◆ Data supplied ◆
::::

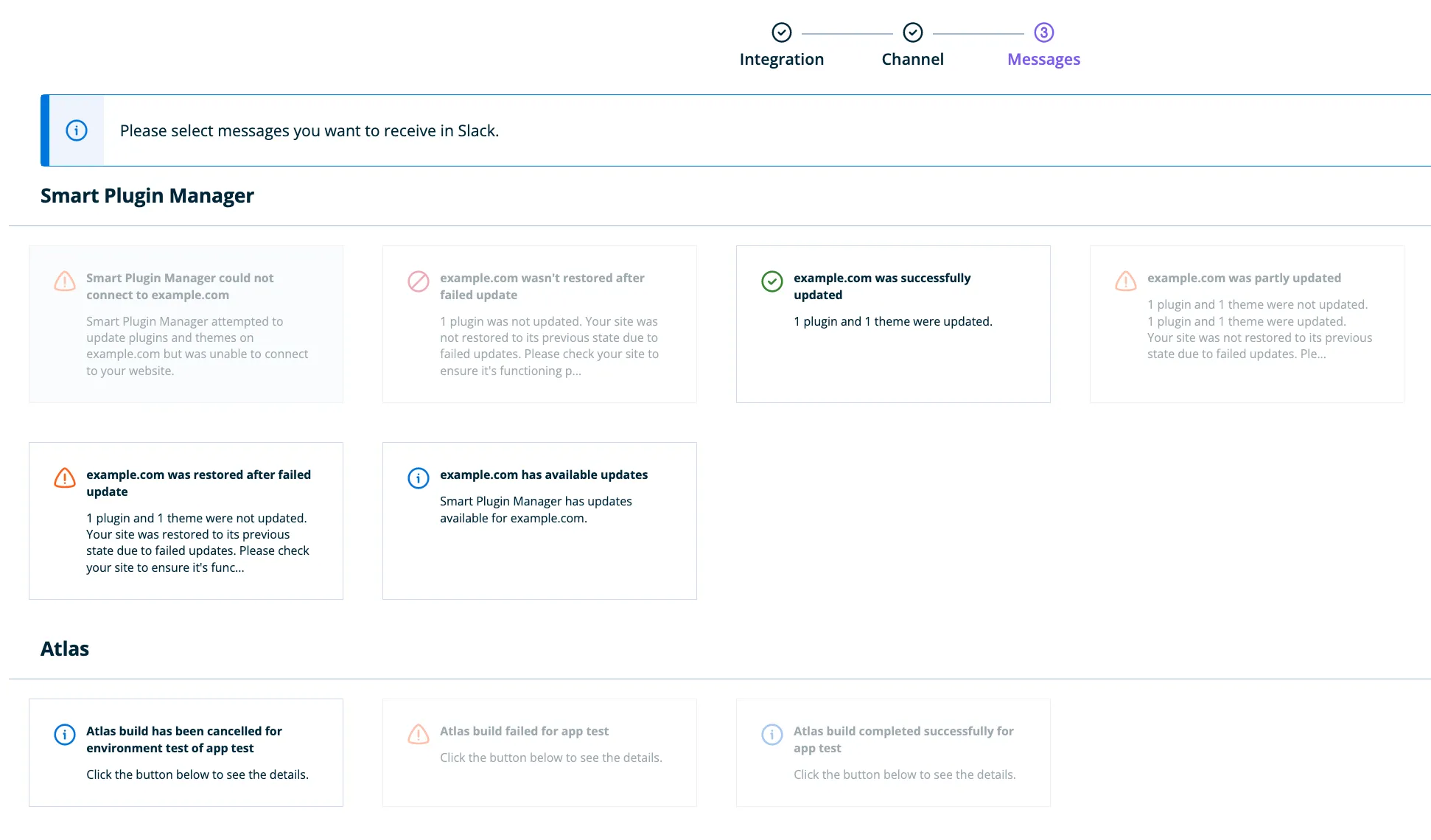
Task: Go to the Integration step label
Action: point(781,59)
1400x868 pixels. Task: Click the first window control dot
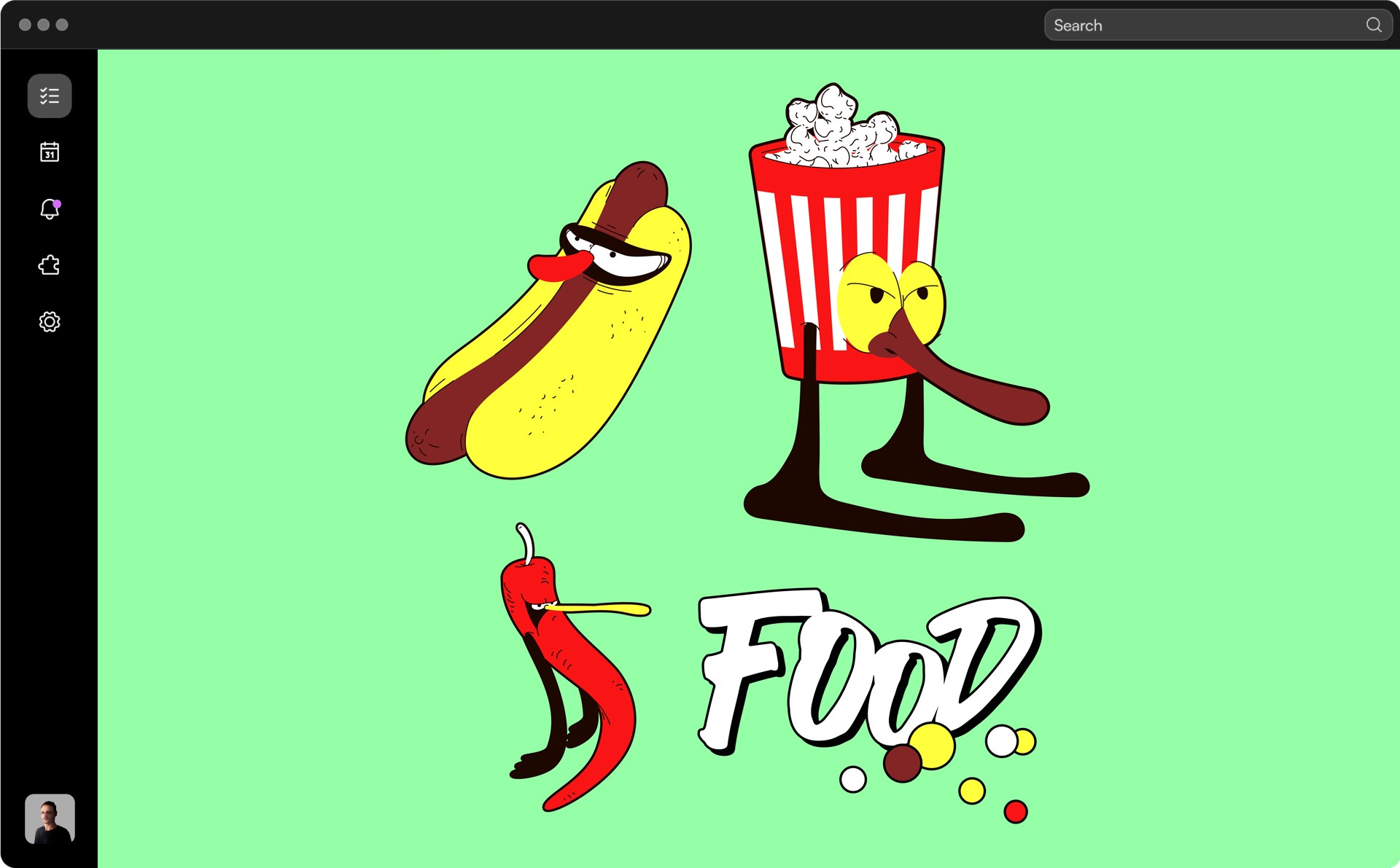pyautogui.click(x=25, y=25)
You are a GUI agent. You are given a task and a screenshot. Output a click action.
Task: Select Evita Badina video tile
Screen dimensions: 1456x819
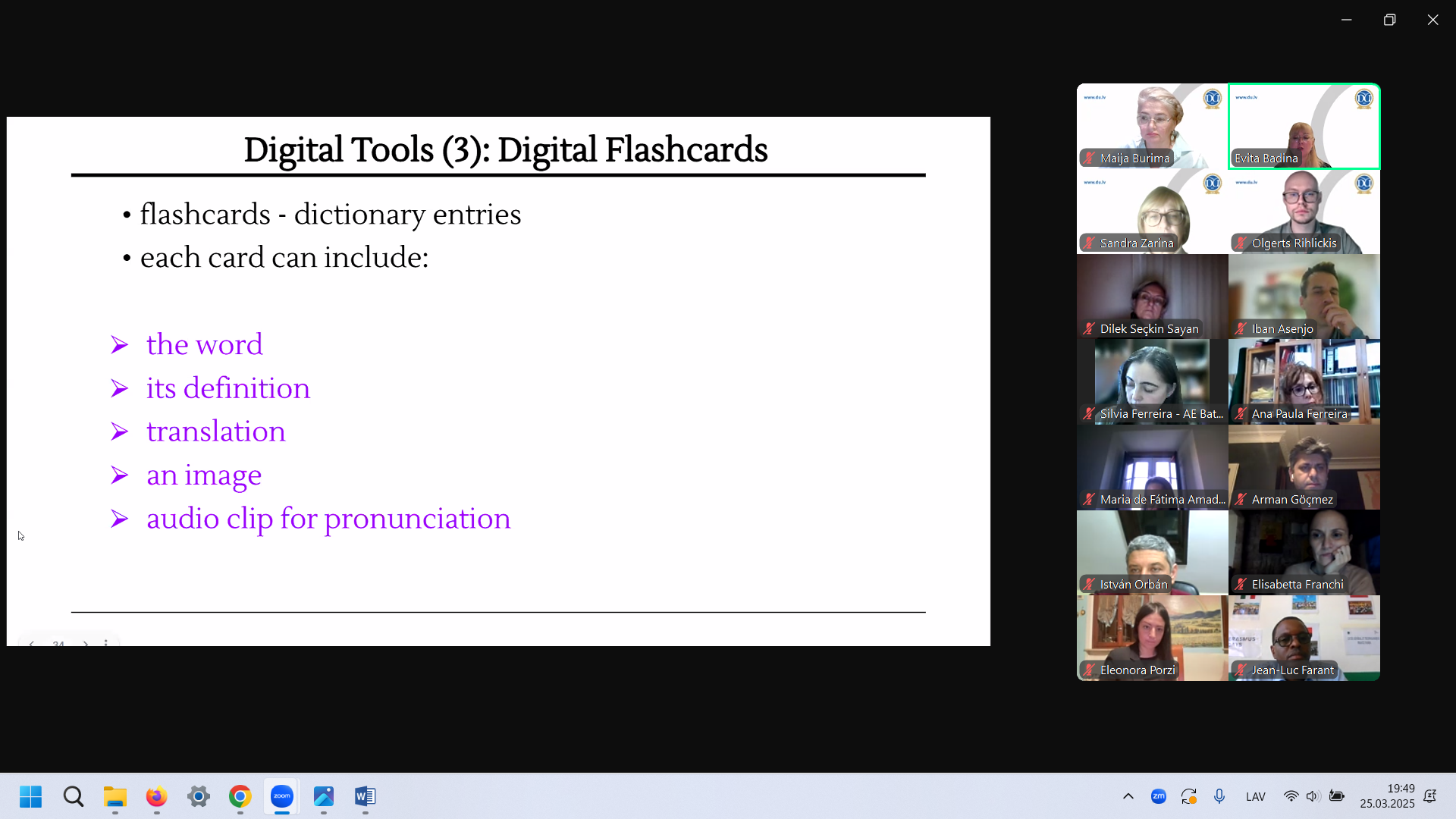click(x=1304, y=126)
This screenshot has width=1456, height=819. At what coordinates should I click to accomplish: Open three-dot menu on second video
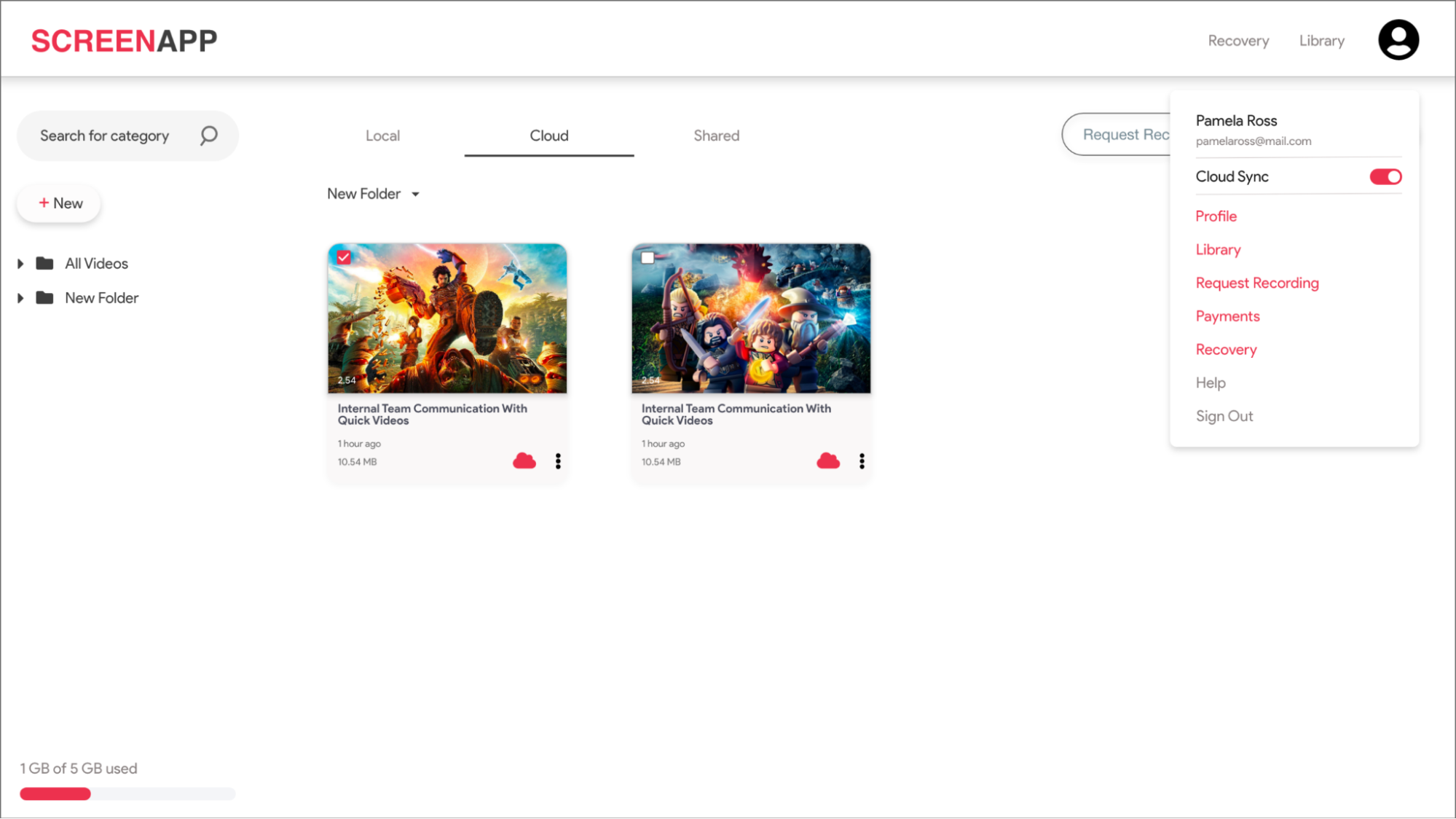click(862, 461)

::::

◆ Exercise directions ◆
Set down exactly, line for line, the data from the line that contains "1400x868 pixels. Task: Click" through its last line, keeping pictures out.

◆ Output of the task ◆
1400x868 pixels. Task: Click the first window control dot
pyautogui.click(x=25, y=25)
You are a GUI agent. You are given a task and a screenshot. Output a click action.
Task: Select Evita Badina video tile
Screen dimensions: 1456x819
click(x=1304, y=126)
This screenshot has width=1456, height=819. At what coordinates should I click to accomplish: Open three-dot menu on second video
click(862, 461)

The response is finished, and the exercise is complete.